6 JULY 1991, Page 12

THE WAR OF LIES

Noel Malcolm reports on

the violent break-up of Yugoslavia

Ljubljana — Zagreb I WAS sitting in an office at the back of the Slovenian parliament, interviewing one of the representatives of the Liberal Demo- cratic Party, when the room was shaken by two loud explosions. A helicopter had been shot down a few blocks away, and had fired off two missiles as it fell. 'My God', said Mr Zizek, springing to his feet, `this is beginning to sound serious.' He seemed genuinely surprised.

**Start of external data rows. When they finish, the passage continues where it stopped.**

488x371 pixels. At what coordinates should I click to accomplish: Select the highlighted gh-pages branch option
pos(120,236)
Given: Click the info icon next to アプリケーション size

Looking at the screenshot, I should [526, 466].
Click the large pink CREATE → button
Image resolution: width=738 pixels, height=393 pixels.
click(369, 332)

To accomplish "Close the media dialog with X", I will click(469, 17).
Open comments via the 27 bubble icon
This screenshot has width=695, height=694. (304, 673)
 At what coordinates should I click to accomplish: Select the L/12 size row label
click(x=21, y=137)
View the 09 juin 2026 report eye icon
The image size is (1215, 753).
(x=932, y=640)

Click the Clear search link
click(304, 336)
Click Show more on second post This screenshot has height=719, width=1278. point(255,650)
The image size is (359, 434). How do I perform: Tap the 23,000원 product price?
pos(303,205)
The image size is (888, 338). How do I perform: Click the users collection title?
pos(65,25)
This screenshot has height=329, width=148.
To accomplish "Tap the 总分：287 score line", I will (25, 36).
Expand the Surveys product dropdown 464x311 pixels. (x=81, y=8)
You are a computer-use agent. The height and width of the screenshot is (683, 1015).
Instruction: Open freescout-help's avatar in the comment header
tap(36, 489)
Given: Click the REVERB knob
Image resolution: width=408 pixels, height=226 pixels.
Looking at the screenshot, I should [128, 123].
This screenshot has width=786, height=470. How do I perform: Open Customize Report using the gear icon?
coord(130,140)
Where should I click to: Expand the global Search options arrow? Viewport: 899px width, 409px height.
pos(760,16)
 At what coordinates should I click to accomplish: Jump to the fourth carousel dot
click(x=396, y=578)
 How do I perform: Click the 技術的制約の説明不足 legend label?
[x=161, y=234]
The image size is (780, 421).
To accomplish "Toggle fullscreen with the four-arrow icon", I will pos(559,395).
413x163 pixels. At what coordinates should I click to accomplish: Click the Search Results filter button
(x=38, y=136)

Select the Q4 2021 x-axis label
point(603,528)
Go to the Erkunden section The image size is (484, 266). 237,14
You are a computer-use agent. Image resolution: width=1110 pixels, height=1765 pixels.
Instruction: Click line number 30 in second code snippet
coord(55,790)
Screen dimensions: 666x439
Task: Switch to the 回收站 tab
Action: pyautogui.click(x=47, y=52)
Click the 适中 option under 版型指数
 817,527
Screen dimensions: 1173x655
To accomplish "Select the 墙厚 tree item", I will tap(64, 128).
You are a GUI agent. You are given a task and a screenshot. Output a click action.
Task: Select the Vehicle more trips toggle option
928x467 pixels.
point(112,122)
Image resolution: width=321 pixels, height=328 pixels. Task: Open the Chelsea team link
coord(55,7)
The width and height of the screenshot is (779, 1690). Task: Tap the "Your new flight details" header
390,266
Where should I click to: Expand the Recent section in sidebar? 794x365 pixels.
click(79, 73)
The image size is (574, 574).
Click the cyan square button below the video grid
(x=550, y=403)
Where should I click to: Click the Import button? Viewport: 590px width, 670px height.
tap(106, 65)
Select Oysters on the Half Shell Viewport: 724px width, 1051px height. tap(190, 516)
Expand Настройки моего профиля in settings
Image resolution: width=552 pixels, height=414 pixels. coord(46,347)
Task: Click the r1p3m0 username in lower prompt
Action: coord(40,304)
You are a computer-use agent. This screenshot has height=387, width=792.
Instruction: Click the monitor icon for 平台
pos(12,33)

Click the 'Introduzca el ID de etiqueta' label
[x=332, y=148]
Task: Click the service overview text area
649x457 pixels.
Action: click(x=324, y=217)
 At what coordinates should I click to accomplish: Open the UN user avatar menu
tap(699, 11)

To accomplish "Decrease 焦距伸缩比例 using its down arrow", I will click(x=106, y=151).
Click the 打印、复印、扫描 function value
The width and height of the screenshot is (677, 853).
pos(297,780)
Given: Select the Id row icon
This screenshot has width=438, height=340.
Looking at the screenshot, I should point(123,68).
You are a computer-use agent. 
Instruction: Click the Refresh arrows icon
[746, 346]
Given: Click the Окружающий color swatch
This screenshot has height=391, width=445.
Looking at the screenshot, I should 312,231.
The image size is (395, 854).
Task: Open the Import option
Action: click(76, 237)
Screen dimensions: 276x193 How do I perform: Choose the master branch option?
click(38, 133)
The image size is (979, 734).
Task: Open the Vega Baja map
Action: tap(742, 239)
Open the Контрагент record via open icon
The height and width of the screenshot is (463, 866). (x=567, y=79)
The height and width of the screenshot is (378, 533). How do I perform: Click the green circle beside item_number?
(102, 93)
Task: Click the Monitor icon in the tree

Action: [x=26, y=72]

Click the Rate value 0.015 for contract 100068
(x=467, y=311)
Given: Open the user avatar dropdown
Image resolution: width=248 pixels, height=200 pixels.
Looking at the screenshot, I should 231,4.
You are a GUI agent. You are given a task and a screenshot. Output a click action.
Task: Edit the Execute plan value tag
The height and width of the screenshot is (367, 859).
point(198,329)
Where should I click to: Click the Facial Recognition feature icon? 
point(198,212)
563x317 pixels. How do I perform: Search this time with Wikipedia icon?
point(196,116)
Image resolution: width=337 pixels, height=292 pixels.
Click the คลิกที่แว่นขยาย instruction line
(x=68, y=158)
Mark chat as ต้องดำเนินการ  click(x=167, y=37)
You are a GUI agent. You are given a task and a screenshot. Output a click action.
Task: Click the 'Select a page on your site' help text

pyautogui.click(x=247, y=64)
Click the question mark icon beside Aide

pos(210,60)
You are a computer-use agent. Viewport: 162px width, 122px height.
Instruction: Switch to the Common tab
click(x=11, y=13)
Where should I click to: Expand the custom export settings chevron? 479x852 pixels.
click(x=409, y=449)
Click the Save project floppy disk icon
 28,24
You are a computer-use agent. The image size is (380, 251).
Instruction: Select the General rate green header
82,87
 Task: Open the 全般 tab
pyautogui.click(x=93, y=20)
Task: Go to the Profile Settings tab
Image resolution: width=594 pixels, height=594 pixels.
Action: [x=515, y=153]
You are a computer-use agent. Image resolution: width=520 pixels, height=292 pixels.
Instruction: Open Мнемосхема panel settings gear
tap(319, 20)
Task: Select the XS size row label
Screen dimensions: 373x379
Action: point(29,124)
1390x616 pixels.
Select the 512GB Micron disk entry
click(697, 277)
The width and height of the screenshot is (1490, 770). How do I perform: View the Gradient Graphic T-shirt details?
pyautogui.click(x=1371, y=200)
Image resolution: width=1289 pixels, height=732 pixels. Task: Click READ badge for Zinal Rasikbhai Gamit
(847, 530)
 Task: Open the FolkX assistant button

It would be wrong to say that nothing about Slovenian independence had been serious up till that moment; but there had been a definite air of unreality, which only an explosion or two could dispel. On the day when independence was declared the casual tourist in Ljubljana would have had no way of telling that anything at all was happening, let alone the most important event in Slovenian history. There were no demonstrations, no streets decked with flags, no crowds jostling at the news kiosks — just the ordinary va-et-vient of life in a busy and prosperous-seeming city of offices, boutiques, cafés and foreign-made cars. The next evening there was an official celebration which filled the main square of the city, with speeches, songs, brass-band music and fireworks: but here too the atmosphere was relaxed and almost com- pletely unpolitical. As the crowd began to disperse and the brass band packed up their instruments, the giant television screens round the square played a pop video instead. Someone in the crowd was waving an American Confederate flag. I think he was joking.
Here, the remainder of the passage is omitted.